Work item —
Across the entries that follow, count each line holding "agent" and state the total alone.

Data to use —
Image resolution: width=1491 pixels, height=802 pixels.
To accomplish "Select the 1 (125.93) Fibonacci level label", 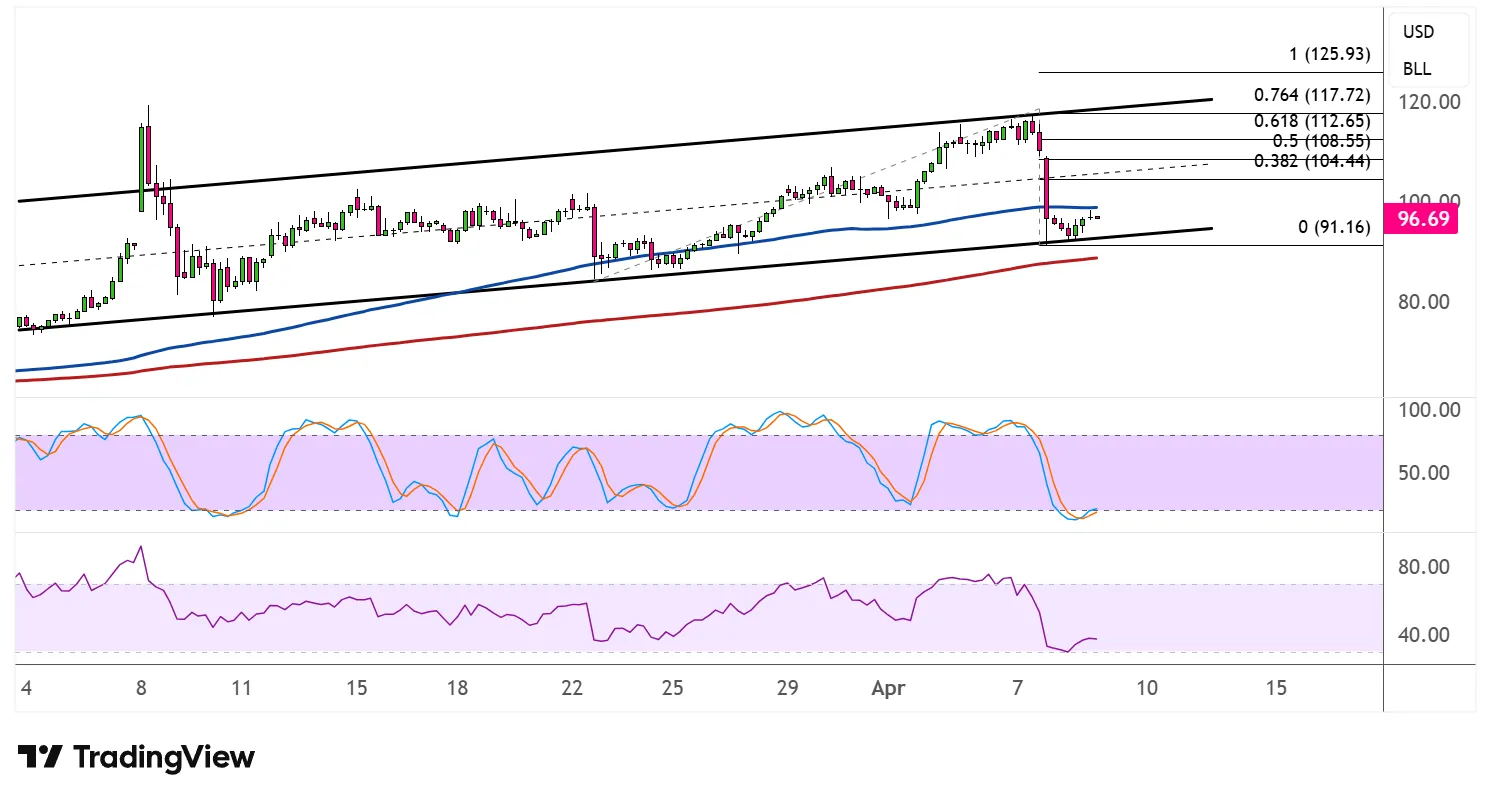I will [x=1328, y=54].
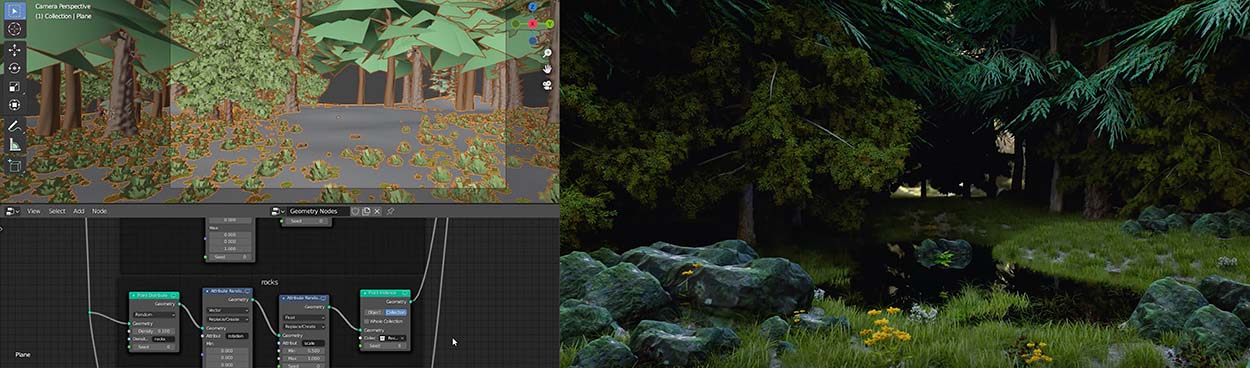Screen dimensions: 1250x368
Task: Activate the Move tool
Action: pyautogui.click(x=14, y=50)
--
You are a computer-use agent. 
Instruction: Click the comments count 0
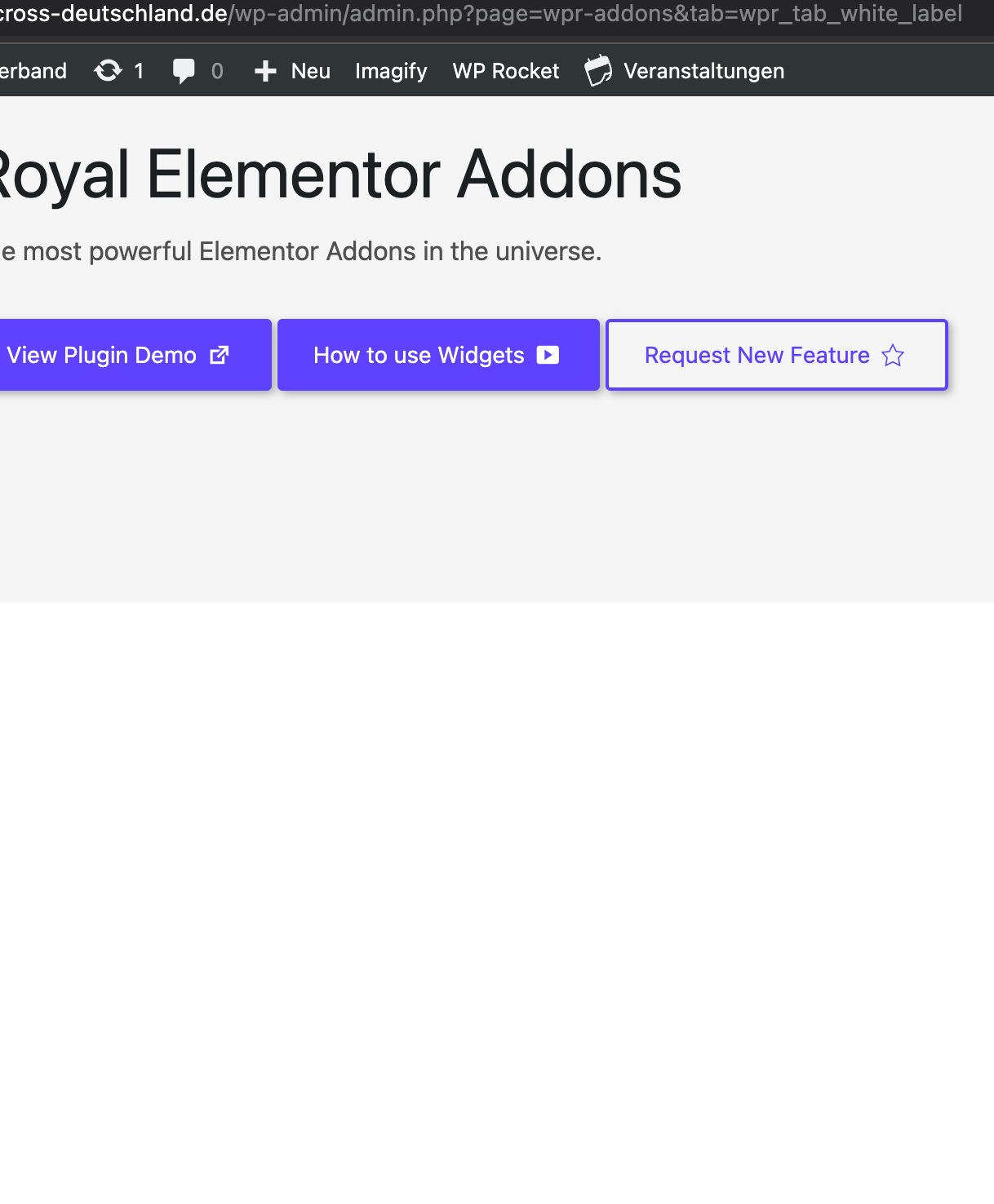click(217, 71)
--
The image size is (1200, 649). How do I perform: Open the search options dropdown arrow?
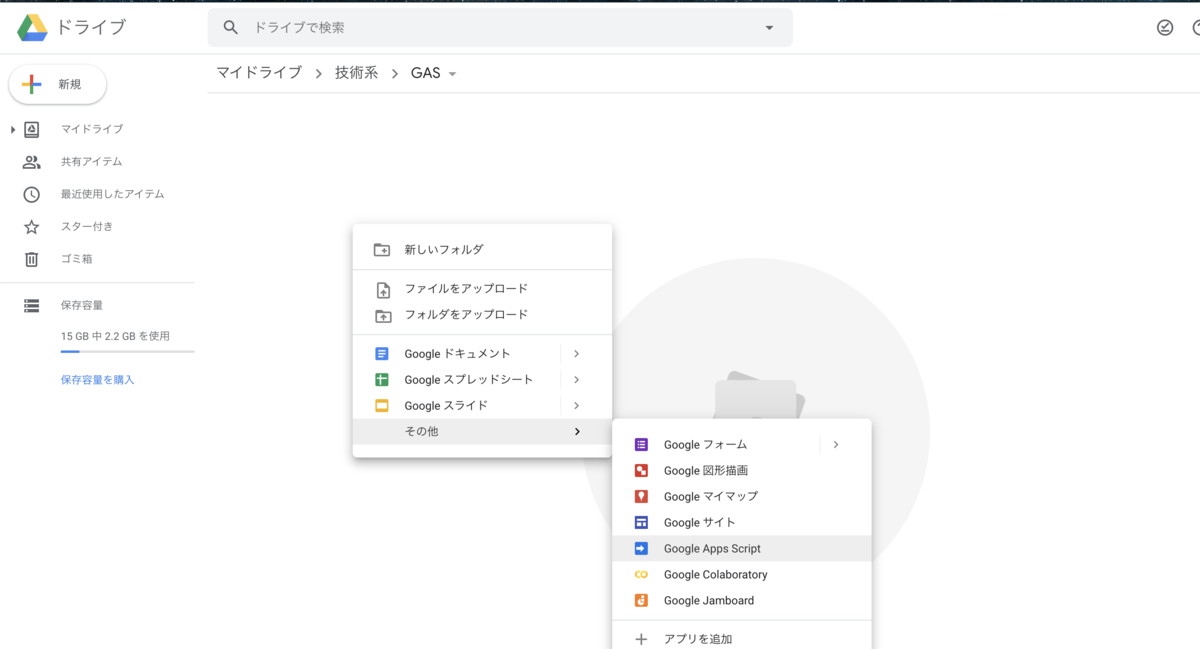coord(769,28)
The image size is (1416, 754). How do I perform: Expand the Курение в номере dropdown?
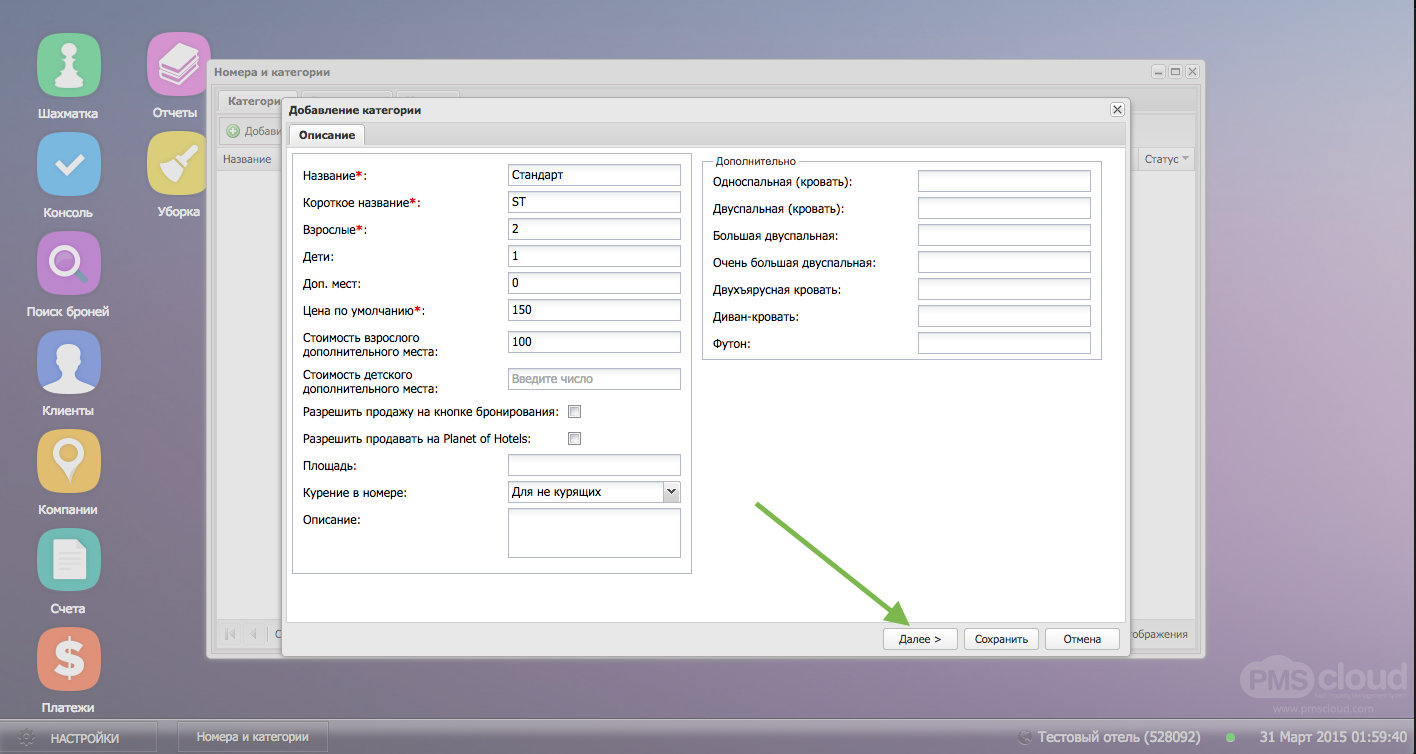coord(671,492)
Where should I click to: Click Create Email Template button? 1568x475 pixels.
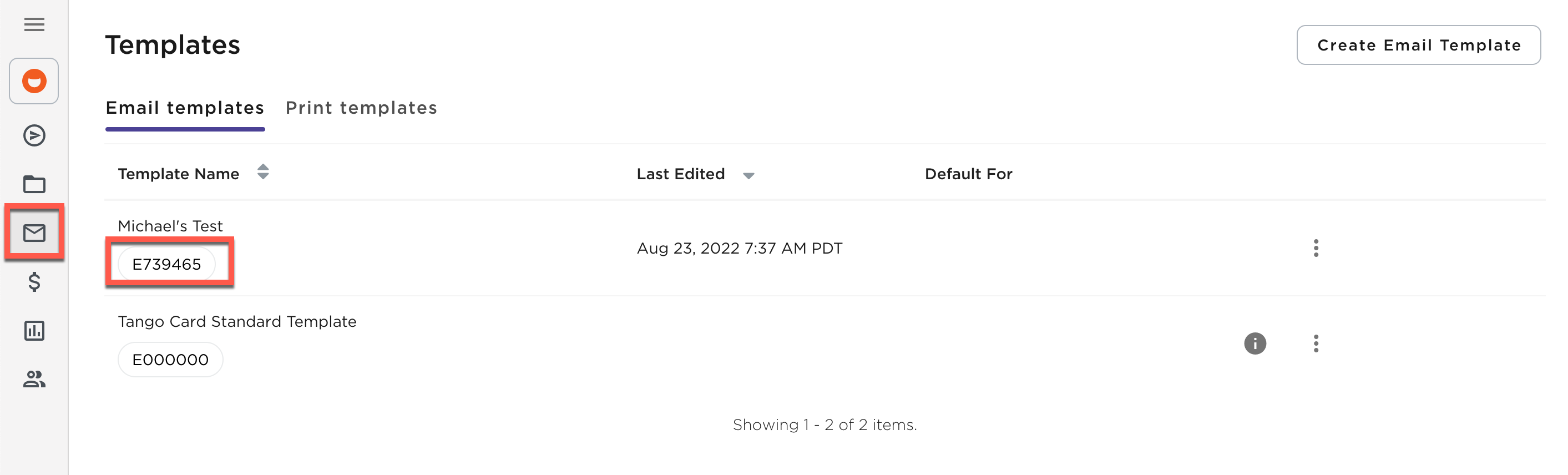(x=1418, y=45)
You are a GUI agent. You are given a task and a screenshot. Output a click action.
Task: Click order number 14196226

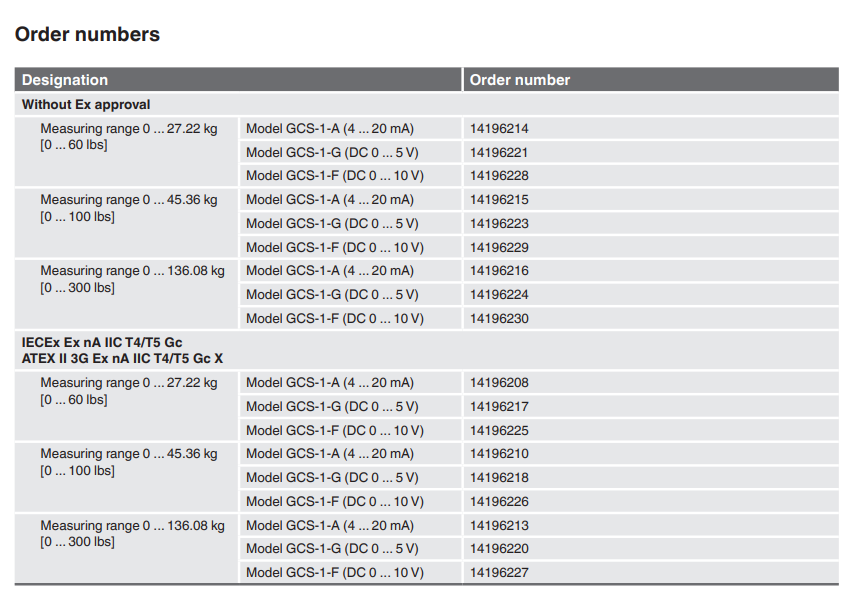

Exercise answer —
2